_TASK STATEMENT:_
Scan the entries below for the string "help" and copy every line where it turns up.

[Records contained in a dataset]
▼▼▼

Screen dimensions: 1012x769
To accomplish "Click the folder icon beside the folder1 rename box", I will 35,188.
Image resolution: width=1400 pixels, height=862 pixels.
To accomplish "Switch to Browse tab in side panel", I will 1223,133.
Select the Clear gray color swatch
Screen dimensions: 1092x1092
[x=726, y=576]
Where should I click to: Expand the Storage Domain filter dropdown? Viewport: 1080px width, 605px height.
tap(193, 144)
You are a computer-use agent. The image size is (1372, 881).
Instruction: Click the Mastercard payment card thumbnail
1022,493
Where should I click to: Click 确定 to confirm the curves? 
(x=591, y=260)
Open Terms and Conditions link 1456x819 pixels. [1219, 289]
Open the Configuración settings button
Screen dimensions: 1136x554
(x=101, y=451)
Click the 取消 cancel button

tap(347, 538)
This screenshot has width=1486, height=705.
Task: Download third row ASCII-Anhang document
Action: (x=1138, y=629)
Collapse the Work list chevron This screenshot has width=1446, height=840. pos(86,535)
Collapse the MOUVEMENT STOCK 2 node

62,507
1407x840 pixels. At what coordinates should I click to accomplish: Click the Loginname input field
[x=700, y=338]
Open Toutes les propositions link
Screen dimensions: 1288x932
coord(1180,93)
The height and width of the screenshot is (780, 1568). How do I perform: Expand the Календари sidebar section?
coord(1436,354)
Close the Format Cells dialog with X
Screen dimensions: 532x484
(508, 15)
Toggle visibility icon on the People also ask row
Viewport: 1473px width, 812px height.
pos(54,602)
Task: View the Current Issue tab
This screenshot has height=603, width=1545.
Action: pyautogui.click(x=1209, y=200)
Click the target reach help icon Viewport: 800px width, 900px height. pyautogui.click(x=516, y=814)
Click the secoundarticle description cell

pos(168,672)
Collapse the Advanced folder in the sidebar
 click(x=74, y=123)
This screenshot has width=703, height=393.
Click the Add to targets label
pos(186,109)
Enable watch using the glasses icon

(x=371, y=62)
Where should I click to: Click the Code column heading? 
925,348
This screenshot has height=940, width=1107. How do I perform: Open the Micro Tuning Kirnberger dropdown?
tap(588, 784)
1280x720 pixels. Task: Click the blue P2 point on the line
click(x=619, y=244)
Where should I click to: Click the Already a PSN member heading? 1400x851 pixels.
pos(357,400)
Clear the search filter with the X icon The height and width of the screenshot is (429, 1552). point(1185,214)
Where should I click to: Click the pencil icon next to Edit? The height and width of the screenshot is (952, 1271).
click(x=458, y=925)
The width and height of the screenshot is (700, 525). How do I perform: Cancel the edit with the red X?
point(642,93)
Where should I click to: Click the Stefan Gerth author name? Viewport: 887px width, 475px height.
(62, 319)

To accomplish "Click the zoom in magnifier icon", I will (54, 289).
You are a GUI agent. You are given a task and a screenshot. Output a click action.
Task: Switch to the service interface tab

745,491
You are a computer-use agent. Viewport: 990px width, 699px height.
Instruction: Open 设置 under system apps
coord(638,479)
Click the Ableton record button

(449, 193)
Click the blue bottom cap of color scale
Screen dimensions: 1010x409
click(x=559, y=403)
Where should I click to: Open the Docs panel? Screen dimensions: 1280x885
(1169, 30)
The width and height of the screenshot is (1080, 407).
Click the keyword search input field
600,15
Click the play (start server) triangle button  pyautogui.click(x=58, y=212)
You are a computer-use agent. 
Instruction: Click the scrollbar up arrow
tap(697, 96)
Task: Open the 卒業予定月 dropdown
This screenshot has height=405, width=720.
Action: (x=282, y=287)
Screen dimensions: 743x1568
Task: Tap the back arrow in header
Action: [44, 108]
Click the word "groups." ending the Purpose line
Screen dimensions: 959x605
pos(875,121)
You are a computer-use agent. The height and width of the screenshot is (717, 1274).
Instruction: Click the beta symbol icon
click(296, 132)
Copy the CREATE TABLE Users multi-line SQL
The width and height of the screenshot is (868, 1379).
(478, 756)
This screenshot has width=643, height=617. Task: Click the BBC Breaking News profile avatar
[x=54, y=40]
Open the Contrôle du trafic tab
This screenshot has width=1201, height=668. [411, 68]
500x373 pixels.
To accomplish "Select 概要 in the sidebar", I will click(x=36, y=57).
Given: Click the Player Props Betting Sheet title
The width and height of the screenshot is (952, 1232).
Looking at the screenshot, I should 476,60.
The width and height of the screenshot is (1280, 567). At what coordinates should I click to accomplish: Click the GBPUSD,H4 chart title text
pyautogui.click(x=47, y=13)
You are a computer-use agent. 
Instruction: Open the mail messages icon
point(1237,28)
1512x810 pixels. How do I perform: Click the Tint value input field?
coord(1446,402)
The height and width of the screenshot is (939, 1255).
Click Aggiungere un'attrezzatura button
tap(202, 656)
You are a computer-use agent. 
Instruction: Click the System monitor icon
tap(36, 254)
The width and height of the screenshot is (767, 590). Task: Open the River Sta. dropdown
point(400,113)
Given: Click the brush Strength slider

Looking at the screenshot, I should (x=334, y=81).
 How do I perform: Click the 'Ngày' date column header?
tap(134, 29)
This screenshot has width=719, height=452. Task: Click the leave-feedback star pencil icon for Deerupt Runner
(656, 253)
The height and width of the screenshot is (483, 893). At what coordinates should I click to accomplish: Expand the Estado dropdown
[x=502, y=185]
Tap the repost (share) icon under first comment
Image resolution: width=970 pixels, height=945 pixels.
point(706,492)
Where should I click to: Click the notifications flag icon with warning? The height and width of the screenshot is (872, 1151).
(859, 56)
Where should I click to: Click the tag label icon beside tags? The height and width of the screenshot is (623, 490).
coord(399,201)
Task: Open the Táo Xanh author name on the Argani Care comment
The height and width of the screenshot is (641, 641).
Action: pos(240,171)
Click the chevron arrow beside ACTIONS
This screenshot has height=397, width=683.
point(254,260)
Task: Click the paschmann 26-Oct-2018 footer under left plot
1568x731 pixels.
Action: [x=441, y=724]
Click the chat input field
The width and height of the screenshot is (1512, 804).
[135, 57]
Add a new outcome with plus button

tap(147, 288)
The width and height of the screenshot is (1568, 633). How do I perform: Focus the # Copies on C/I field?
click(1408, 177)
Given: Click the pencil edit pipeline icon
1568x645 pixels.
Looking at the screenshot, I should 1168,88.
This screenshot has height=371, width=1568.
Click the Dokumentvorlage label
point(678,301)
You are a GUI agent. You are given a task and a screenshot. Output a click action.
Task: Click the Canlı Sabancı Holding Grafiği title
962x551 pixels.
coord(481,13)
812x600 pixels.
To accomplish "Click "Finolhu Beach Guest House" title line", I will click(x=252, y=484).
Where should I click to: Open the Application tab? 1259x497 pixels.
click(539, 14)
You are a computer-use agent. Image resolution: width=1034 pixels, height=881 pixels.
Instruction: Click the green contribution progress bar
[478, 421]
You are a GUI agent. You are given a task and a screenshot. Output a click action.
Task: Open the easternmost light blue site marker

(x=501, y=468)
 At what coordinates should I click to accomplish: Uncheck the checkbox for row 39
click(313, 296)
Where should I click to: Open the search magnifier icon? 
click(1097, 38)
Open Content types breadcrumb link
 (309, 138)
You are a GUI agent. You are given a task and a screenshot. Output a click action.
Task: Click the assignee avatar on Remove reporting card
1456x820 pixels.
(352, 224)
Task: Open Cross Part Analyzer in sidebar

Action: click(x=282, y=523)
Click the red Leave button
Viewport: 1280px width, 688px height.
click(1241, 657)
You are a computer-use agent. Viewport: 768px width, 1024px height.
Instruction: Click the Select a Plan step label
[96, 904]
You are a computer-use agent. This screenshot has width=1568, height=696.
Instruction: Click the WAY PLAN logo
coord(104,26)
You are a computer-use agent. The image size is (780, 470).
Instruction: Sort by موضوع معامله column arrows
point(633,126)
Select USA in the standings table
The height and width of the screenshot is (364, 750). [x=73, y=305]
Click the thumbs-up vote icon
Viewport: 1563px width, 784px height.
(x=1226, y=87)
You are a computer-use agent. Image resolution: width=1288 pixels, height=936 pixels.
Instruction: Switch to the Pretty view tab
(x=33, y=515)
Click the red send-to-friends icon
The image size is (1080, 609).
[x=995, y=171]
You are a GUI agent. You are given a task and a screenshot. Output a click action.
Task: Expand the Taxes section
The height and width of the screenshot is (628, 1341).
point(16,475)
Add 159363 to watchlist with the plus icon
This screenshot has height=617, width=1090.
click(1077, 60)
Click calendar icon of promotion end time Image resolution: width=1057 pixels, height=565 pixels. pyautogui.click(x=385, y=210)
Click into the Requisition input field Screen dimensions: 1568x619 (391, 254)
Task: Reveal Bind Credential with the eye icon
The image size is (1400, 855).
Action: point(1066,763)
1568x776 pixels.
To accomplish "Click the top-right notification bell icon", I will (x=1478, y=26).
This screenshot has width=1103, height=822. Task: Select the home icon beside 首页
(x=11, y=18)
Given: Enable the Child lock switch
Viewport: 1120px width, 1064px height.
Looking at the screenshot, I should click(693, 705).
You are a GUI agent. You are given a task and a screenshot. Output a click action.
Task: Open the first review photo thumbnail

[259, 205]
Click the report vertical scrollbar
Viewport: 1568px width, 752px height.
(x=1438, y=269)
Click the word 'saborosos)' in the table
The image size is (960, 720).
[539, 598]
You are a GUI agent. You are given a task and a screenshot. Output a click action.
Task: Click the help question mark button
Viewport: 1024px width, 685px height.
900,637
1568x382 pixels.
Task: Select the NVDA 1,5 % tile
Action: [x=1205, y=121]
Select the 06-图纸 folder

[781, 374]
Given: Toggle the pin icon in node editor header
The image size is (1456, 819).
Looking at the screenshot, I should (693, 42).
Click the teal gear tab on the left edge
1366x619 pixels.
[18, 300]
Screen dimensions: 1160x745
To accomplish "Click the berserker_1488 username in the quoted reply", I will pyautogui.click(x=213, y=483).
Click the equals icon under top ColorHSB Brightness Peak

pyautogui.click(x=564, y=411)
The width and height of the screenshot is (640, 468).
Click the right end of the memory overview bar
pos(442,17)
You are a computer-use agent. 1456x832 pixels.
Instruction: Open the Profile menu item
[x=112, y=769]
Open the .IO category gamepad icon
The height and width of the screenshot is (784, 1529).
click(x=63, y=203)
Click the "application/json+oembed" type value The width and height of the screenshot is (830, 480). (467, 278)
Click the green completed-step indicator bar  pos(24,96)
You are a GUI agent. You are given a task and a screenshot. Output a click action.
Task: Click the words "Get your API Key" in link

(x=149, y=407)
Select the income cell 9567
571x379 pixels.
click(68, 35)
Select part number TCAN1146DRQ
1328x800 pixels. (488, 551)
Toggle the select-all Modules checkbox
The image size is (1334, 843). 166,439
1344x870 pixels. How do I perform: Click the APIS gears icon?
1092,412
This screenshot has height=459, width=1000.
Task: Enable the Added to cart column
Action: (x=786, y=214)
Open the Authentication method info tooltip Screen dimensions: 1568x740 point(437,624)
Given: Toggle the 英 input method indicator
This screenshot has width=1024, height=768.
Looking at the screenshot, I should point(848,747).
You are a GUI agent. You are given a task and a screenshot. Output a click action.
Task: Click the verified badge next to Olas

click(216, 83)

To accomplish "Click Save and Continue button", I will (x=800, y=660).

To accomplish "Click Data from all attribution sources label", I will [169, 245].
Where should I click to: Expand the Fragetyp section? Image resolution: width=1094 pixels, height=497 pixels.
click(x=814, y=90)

▲▲▲

_EXERCISE SOLUTION:_
Click the target reach help icon Viewport: 800px width, 900px height. pyautogui.click(x=516, y=814)
Task: Click the help question mark button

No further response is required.